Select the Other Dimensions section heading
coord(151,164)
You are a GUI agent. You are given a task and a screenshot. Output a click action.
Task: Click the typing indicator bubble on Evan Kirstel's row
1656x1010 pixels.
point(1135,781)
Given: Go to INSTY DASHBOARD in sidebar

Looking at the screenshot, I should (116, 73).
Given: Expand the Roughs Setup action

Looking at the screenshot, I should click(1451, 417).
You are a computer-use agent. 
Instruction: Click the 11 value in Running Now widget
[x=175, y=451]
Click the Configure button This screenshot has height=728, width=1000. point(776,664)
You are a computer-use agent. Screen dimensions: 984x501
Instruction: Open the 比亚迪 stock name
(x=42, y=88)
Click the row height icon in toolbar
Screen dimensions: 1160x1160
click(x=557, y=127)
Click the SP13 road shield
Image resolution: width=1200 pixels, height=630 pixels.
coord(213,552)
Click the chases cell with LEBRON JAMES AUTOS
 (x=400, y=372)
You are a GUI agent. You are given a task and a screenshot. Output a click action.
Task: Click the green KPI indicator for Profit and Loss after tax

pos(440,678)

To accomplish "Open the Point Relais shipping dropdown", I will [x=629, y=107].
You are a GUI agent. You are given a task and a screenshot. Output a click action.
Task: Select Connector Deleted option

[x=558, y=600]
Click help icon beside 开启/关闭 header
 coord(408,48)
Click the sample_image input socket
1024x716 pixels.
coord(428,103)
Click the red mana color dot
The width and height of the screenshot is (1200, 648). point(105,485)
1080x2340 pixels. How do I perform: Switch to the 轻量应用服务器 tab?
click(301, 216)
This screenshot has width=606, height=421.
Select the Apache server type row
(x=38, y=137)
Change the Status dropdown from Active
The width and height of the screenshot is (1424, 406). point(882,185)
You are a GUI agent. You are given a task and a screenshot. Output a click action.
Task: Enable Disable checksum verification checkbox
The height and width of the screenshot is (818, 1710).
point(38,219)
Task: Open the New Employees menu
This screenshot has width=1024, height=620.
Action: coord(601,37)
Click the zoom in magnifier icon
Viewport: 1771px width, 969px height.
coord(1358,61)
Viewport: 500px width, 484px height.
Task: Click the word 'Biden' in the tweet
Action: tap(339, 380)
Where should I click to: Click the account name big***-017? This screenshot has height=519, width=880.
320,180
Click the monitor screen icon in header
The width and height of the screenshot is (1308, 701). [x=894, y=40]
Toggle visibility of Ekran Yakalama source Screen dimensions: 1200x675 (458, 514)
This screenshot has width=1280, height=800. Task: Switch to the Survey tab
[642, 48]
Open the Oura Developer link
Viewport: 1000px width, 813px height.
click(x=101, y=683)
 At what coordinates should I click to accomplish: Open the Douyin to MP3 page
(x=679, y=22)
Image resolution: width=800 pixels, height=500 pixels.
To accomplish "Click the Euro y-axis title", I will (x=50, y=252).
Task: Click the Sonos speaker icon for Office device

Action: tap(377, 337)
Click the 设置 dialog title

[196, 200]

═══

Prompt: When a line of the records holds the word "will", copy that line.

Written solution:
To accomplish "Open the Point Relais shipping dropdown", I will [x=629, y=107].
To accomplish "Click the Euro y-axis title", I will (x=50, y=252).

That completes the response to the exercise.